For a good part of the year, the level of natural light is below optimal for most crops. Any additional light that then enters the greenhouse contributes to improved production and quality, says Anne Elings, Plant Physiologist at Wageningen University & Research.
Photosynthesis is the name for a series of complex processes that can, however, be easily summarised as ‘the plant manufactures sugars from CO2 and water.’ These sugars subsequently serve as nutrients for the plant. This process takes energy, and sunlight and/or artificial light supplies this energy.
The question then becomes, which of these three is the limiting factor in this process? Elings: ‘Generally, there is sufficient water in a greenhouse. This means that the CO2 content and light level are the determining factors. The principle that applies to both these factors is that more is better but only up to a certain level. Furthermore, the additional yield levels off before this upper limit are reached.’
More light in the greenhouse
During low-light periods – late autumn, winter, and early spring – light is the limiting factor. Adding more light to the greenhouse then is almost always beneficial. This can be achieved through assimilation lighting or by treating the greenhouse cover with coatings that increase light incidence.
‘The condition is that the greenhouse air must contain sufficient CO2. When the vent windows are open, some is lost, and the CO2 content may then drop to such a low concentration that it becomes the limiting factor. This is the reason why more light does not always have the desired effect. The CO2 dosing and the light level must always be in balance,’ says Elings.
Balance between light and temperature
Furthermore, there is one other key factor at play here: temperature. ‘The light level determines the number of sugars that can be manufactured. The temperature determines the demand for sugars in all growing plants. Supply and demand must be in balance. For example, if production of sugars becomes too high in relation to demand, this can slow down photosynthesis,’ says the researcher.
When there is more light, the temperature must be increased, but not too much; otherwise, the plant’s respiration rate increases too much. Respiration is the process in which part of the sugars is ‘burned up’ to obtain energy for a wide range of recovery processes. This is necessary to repair damage and aging. When the temperature is too high in comparison to the light level, you are actually losing potential production. Controlling the balance of light and temperature, however, is far from easy, and although calculation models can provide an indication, it is part of the grower’s professional craftsmanship.

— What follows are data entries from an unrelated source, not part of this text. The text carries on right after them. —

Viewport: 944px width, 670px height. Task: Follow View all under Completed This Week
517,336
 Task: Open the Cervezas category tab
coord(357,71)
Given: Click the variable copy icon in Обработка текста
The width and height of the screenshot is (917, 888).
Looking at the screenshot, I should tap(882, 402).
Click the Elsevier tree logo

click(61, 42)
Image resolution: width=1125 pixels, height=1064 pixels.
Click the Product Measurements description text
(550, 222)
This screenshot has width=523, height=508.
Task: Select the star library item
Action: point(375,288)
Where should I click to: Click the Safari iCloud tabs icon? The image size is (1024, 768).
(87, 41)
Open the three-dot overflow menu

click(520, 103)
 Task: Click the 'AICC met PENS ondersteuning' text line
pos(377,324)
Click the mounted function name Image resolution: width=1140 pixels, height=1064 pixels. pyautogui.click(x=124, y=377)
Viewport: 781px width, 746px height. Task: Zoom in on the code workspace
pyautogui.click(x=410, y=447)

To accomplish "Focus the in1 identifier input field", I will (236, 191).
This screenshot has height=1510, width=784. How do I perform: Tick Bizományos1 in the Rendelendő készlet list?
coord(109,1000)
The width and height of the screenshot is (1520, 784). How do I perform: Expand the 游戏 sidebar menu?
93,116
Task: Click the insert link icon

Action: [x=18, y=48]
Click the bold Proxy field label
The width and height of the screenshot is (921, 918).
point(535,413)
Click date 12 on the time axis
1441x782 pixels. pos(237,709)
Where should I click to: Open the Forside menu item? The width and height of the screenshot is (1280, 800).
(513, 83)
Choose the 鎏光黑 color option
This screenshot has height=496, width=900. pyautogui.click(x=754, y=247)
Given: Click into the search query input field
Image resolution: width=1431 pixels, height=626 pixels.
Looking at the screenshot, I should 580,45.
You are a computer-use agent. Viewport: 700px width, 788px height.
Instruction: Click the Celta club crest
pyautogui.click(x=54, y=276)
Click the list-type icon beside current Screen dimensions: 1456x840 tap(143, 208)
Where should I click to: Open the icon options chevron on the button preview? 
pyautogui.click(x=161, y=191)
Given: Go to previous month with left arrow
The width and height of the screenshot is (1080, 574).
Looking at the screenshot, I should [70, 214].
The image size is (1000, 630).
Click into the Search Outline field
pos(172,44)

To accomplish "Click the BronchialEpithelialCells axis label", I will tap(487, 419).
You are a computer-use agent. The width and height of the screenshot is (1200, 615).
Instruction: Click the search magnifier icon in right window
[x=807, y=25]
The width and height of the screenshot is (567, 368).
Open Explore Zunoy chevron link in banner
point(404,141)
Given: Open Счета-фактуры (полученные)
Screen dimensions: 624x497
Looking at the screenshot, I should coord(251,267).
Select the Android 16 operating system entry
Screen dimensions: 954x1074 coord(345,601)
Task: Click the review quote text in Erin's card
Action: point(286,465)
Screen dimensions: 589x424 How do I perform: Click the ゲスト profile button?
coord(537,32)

By contrast, the humidity in the greenhouse air does not affect photosynthesis all that much. ‘Under very dry or very humid conditions, the skin pores tend to close. As a result, the plant absorbs increasingly less CO2. It is seldom that the humidity in the greenhouse is so high that the plant is no longer capable of evaporation and therefore closes its skin pores. Even when the humidity is very high, the humidity within the leaf’s hollow cavities is higher still, and the difference between the two is the driving factor behind the evaporation. The threat of high humidity to photosynthesis often is less than thought,’ he says. For an active climate in the greenhouse, as a grower, you may be forced to open the vent windows in order to get rid of some moisture. We will always have to search for the optimal balance between greenhouse climate, light, and CO2.
The question is whether a little bit of additional light in winter makes a real difference.
Elings: ‘That’s definitely the case. For a traditional planting date for fruiting vegetables late in the autumn, you’ll see that growth only really starts up once the light increases towards spring. All of the additional sunlight is welcome when light levels are low. And besides, it’s free.’